Relevant Rules and Schedules

Rules 151–159 (ASU drugs)

These provisions govern Ayurvedic, Siddha, and Unani medicines. They cover aspects such as conditions for licensing, product approvals, labeling requirements, and obligations for maintaining proper manufacturing records. These rules make sure that ASU products are manufactured responsibly and in compliance with regulatory expectations.

Rules 85A–85I (Homoeopathic medicines)

Separate provisions exist for Homoeopathic medicines.

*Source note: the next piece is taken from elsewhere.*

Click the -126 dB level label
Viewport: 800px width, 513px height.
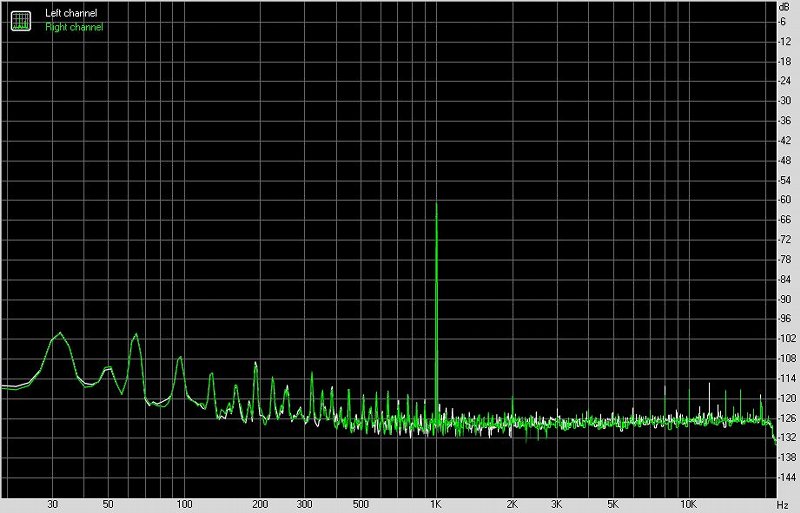point(784,417)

They provide the framework for licensing homoeopathic manufacturers, conditions for maintaining quality, and rules for retail and wholesale distribution.

Schedule T (GMP for ASU drugs)

Schedule T prescribes Good Manufacturing Practices (GMP) for ASU drugs. It emphasizes hygienic conditions, proper plant and machinery layout, adequate laboratory facilities, documentation of processes, and quality control measures. Compliance with Schedule T is a pre-condition for the grant and renewal of manufacturing licenses.

Schedule M-1 (GMP for Homoeopathic drugs)

For Homoeopathy, Schedule M-1 sets GMP standards tailored to the unique nature of homoeopathic preparations. It lays down requirements for infrastructure, raw material handling, quality assurance, batch documentation, and storage to maintain consistency and authenticity in homoeopathic medicines.

Authorities Involved

State Licensing Authorities (SLAs)

Each State/Union Territory appoints Licensing Authorities under the Act and Rules. These SLAs are responsible for granting, renewing, suspending, or canceling AYUSH licenses. They also conduct site inspections, review compliance with GMP standards, and ensure that manufacturers follow the provisions of the Act and Rules.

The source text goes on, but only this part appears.